The automated selection of base fragments is critical for processing large numbers ofmolecules in a virtual database screening experiment. We employ a simple heuristic that loops over all fragments of a limited size and scores them by three important and, to some extent, opposing aspects: the number of potential interacting groups, the number of conformers, and the volume spanned by the fragment. Since these are at the same time the dominating factors for the superpositioning method it is likely that among high scoring fragments there are reasonable ones to start with.

Another enhancement of the software is to allow merging multiple Gaussian representations into a single one and to use such a composite model as the Gaussian representation of the reference molecule. The different sets of Gaussians may originate from different compounds, from different conform-ers of one compound, or may even be artificially constructed. In this way the reference compound may, in fact, represent a whole set of compounds, conformational uncertainty may be appropriately described, and, e.g., excluded volumes may be incorporated into the molecule to be fitted onto.

Since the number of terms to be evaluated during Gaussian overlap calculation grows approximately with the square of the number of atoms, we reduce the number of Gaussians as follows: We evaluate all painwise distances between all the Gaussians. Each distance that lies below a certain threshold results in an edge in a corresponding distance graph that contains a node for each Gaussian. The distance graph is not necessarily connected. The aim is to merge terminal nodes and cliques in such a graph. Figure 4 illustrates an example situation and the nodes to be merged.

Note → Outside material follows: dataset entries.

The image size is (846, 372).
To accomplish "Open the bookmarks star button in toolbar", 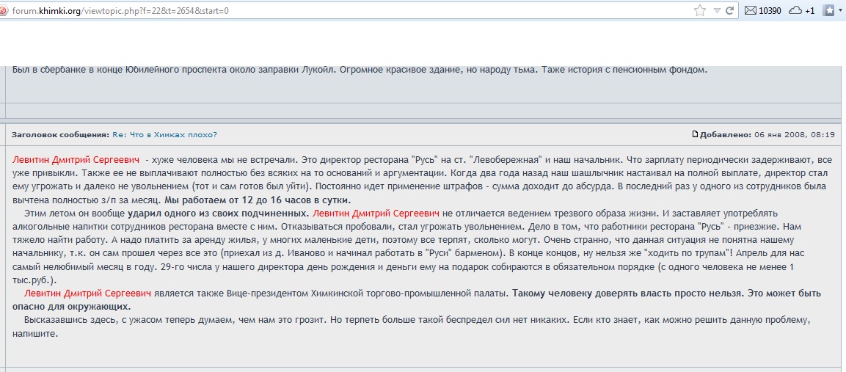I will [x=829, y=11].
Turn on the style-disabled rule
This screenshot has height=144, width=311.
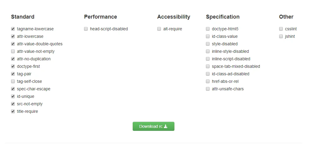(208, 44)
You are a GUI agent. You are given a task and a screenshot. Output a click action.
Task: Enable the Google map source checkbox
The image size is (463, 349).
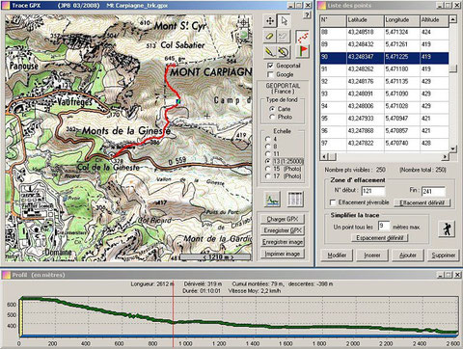pyautogui.click(x=271, y=74)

We achieve this goal using a two-pass procedure, determining the Gaussi-ans to be merged first and subsequently merging them. The technical details and implementation can be found in Reference 34. In order to determine the merged Gaussian representation three parameters have to be optimized, height, width, and position. The width of the Gaussians is set to a constant in all our calculations. To optimize the position requires solving a separate expensive optimization problem. instead we simply use the center of gravity of the Gaussians to be merged. Given the widths and positions, the heights are optimized in order to minimize the difference between the old and the reduced Gaussian description.